**Selected excerpt**
☆ ☆ ☆ ☆

# sweet potatoe question.



## City Bound (Jan 24, 2009)

Sweet potatoes are runners, does that mean that the vine streatches out and sets roots along the vine and those roots make potatoes, or do the sweet potatoes just grow at the center of the plant where the slip was planted?

Do you have to bury segments of the vine to get it to get the vines to root, like you have to do with the layering method?

Thanks


----------



## Paquebot (May 10, 2002)

Most varieties will have their vines run as much as 8'. That's good and bad. That's good if one lives in the tropics and may grow them as a perennial. Bad for us when the vines set roots down along the way. What one wants is for the plants to form their tubers at the base of the vine. Then all of the energy goes into producing those tubers. If the vines root, they will also try to make tubers. Result is a lot of skinny tubers throughout the plant. Commercial growers may go through every few weeks and flip the vines to one side and next time flip them back. That prevents them from rooting. I just pick them up and uproot any which have rooted and leave them in place.

Martin


----------



## City Bound (Jan 24, 2009)

Paquebot said:


> Most varieties will have their vines run as much as 8'. That's good and bad. That's good if one lives in the tropics and may grow them as a perennial. Bad for us when the vines set roots down along the way. What one wants is for the plants to form their tubers at the base of the vine. Then all of the energy goes into producing those tubers. If the vines root, they will also try to make tubers. Result is a lot of skinny tubers throughout the plant. Commercial growers may go through every few weeks and flip the vines to one side and next time flip them back. That prevents them from rooting. I just pick them up and uproot any which have rooted and leave them in place.
> 
> Martin



Thanks martin. So, what you are saying is that one living in the north would idealy like for all tuber production to happen at the base of the plant, and that the vine will produce tubers along it's length if the vine is allowed to roam free, but those tubers will most likely be weak?
I might try growing the vine up a trellis if it does not really need to touch the ground to make potatoes.


----------



## Paquebot (May 10, 2002)

Doesn't matter where you live in the Continental US other than the tip of the Florida Keys as you would not want sweet potato vine rooting. Goal of the foliage is to transfer all energy to the main root. When a vine sets root, "the buck stops here". From that point on, the tubers under the original plant are now secondary since the "buck" stopped where the new tubers are forming. Primary tubers never reach expected size, vine tubers even less, frost stops everything and nothing to harvest. Thus you see why it doesn't work for sweet potatoes to grow "wild" rather than "cultivated". Lots of leaves, few meals.

☆ ☆ ☆ ☆

**Problems**
1) For the sweet potato thread, decide whether each statement agrees with it. Give yes or no, then quote the words from the thread that settle it.
(a) Commercial growers flip the vines every few weeks to keep them from rooting.
(b) Letting the vines root produces larger tubers.
(c) Most varieties have vines that run as much as 12 feet.
2) Summarize the sweet potato thread in two sentences.
The data placed after this thread have no role here.

**Information supplied**
☆ ☆ ☆ ☆

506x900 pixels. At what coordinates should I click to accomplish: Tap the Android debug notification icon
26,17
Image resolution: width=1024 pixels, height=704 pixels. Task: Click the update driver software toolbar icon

☆ ☆ ☆ ☆

**Responses in order**
1)
(a) Yes: "Commercial growers may go through every few weeks and flip the vines to one side and next time flip them back. That prevents them from rooting."
(b) No: "Result is a lot of skinny tubers throughout the plant."
(c) No: "Most varieties will have their vines run as much as 8'."

2) A gardener asks whether sweet potatoes form where the running vines set roots or only at the base of the plant, and later considers growing the vines up a trellis. The reply explains that rooted vines make many skinny tubers and keep the primary tubers from reaching expected size, so growers flip the vines or uproot any rooted sections to keep tuber production at the base.